Fig.4. AntibodyO-glycoprotein–albumin triplet and anti-Gal bind to O-glycosylated membrane glycoprotein(s) on triplet-free platelet surface.  a. Denuded platelets (0.25 million cells per µl; 250 µl) were incubated with 50 ng jacalin or heat-inactivated jacalin for  1 h at 4°C followed by removal of supernatant by centrifugation at 4500 g for 15 min. Platelets in pellet were washed twice with PBS and incubated  at 25 °C for 3h in either 400 µl PBS containing 600 ng glycoprotein-free anti-Gal-FITC or 400 µl de novo triplet reconstituted from components of platelet-derived triplets, among which albumin alone had been labeled in advance with FITC. After washing thrice in PBS by centrifugation at 4500 g the pellet was re-suspended in 320 µl PBS and cell-bound fluorescence measured as for Fig.3 protocol.   ***: P value <0.0001 for difference between cells pretreated with jacalin and those treated with inactive jacalin in bound fluorescence due to FITC-labeled anti-Gal or triplet. Mean ± SD of 6 blood samples. AOP = AOP1+AOP2. b.

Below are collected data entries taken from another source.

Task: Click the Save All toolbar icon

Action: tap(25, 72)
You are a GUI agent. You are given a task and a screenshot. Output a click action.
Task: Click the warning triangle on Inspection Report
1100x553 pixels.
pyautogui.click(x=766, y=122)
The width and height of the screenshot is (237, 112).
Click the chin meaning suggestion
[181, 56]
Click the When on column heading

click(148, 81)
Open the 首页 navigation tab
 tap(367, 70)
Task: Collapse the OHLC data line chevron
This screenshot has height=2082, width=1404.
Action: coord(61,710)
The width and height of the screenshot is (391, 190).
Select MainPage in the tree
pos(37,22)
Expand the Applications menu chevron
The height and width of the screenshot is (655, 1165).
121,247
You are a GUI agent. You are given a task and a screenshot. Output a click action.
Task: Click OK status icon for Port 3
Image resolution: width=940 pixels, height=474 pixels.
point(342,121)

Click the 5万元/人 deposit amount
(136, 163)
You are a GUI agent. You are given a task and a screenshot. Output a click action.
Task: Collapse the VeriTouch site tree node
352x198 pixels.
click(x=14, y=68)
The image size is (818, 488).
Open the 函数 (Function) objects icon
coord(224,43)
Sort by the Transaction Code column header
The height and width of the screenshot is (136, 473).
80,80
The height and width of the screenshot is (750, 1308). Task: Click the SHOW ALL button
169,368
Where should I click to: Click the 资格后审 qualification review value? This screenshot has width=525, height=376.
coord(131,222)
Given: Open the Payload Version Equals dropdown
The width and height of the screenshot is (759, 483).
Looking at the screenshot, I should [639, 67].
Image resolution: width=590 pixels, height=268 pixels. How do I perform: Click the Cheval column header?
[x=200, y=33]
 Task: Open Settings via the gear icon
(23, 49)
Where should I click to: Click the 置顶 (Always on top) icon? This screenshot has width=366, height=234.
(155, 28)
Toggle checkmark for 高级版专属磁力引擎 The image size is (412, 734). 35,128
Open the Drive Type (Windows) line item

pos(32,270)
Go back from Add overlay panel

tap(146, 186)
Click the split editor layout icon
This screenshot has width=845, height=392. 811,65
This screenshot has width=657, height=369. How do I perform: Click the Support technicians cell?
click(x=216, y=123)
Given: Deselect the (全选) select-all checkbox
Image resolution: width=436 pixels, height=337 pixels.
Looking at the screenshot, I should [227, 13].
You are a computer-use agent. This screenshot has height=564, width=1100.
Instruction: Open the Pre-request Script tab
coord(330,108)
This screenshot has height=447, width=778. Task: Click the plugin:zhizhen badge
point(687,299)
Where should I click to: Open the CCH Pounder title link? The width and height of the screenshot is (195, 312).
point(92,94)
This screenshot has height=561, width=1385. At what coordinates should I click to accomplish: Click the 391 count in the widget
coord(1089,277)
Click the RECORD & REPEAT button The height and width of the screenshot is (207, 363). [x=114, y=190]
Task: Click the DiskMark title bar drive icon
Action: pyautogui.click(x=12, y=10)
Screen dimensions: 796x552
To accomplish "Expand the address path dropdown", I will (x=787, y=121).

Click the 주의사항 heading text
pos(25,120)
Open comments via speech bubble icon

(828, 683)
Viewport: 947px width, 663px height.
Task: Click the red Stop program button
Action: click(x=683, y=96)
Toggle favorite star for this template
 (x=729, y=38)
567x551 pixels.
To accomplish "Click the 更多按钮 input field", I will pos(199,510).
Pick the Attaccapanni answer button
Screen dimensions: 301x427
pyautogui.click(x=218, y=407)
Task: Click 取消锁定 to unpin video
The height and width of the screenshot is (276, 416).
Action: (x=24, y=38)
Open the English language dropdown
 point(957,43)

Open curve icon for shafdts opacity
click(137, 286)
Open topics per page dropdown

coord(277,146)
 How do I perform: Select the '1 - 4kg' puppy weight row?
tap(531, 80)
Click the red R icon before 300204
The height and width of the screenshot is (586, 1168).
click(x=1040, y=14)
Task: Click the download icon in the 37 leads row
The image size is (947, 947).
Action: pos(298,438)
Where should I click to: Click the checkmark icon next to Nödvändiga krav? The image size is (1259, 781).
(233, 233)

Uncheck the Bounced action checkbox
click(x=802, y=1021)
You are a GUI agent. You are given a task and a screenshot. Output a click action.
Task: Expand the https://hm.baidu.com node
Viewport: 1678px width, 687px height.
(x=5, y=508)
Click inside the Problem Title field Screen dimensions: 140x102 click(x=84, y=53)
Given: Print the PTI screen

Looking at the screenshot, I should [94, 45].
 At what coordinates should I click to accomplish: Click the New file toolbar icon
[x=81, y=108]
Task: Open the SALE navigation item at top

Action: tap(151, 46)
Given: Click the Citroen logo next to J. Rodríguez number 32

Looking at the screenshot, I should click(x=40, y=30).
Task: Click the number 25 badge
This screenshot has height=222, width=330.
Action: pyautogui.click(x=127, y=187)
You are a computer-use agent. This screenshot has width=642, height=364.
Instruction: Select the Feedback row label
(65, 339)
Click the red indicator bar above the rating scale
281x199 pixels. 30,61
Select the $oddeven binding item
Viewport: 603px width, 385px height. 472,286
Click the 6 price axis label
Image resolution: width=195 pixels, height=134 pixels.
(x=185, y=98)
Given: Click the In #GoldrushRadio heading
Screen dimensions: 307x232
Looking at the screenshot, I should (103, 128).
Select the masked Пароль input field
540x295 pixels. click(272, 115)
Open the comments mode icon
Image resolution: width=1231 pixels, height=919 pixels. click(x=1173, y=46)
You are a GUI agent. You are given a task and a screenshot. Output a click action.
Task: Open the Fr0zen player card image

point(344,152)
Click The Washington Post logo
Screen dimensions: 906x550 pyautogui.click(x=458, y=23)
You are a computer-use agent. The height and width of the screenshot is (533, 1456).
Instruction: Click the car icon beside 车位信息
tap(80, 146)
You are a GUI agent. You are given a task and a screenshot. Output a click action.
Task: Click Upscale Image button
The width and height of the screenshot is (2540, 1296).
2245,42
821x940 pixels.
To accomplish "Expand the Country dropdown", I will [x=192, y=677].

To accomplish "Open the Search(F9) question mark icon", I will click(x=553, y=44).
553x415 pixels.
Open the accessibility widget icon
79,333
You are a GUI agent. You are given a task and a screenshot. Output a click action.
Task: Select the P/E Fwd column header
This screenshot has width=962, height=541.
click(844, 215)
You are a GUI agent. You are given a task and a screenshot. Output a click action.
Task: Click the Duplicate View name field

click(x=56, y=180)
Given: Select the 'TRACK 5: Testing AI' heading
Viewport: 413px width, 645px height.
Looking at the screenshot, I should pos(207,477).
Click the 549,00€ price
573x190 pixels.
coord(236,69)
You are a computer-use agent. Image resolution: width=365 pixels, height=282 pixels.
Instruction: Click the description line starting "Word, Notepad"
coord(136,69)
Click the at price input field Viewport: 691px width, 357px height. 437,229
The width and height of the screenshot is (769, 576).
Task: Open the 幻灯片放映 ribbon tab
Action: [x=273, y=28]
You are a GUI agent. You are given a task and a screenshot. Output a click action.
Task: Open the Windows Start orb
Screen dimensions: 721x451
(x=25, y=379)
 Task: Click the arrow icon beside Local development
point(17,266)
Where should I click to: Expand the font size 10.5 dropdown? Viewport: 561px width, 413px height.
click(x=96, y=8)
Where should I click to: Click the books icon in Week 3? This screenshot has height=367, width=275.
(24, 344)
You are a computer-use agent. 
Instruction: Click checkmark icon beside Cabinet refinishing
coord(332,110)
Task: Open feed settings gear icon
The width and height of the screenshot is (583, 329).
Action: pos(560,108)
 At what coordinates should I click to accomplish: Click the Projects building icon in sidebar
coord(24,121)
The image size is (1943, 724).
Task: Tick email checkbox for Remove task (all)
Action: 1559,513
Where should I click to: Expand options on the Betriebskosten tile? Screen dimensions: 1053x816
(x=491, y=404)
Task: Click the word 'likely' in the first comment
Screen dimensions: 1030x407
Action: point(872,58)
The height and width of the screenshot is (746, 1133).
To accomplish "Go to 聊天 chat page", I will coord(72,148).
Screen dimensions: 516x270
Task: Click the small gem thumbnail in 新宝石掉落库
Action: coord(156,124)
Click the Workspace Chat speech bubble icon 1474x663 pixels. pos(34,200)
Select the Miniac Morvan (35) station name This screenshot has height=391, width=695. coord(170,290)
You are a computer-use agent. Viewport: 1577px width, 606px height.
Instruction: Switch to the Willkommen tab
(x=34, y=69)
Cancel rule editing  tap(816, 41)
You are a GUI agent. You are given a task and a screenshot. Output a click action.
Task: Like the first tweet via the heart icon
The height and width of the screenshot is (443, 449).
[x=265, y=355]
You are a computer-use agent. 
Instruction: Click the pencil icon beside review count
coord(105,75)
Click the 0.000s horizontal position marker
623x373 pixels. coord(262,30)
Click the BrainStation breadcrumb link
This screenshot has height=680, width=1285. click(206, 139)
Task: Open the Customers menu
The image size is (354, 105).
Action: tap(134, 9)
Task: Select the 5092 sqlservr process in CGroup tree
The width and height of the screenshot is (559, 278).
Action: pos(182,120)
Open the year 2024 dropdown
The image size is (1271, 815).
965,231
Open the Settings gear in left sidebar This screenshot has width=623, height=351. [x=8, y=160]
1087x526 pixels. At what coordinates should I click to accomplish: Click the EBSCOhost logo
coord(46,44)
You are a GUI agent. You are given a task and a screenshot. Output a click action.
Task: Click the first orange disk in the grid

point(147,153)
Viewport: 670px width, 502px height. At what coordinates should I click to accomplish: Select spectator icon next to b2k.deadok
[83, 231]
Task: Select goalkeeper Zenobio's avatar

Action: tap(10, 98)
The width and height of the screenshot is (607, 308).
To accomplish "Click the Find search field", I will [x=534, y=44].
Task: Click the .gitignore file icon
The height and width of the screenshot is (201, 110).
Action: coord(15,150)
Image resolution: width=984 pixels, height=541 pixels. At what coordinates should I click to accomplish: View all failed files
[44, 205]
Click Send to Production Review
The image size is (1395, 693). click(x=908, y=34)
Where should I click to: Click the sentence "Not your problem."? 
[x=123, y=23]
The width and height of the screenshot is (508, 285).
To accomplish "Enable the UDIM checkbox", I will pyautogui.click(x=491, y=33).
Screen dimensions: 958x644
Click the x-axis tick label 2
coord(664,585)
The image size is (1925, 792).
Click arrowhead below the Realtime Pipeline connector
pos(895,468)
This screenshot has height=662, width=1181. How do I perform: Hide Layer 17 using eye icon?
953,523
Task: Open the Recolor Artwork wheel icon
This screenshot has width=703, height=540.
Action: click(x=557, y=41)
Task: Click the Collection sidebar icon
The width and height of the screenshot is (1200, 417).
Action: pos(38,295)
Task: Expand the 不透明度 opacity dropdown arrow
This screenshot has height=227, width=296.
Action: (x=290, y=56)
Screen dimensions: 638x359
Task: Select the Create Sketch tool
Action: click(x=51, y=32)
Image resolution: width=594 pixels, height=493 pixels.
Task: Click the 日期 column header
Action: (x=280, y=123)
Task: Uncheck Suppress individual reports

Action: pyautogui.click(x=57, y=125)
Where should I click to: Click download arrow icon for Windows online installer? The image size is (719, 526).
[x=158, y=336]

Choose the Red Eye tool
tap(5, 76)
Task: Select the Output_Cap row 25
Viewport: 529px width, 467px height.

Denuded platelets (0.25 million cells /µl; 350 µl) were incubated with 1µM fibrinogen (F) at 25 °C for 2h. After removing supernatant the pellet was washed twice with PBS and again incubated in 300 µl PBS for 4 h at  25 °C with 2 µg of triplet released from platelets using sugars (Fig. 3 inset). From supernatant collected after centrifugation at 4500 g for 15 min, 200 µl was added to wells coated with both TIM and TIC ( 0.5 µg each). After 2h incubation at 40 C and washing, bound triplet was assayed using anti-albumin-HRP as probe as described earlier.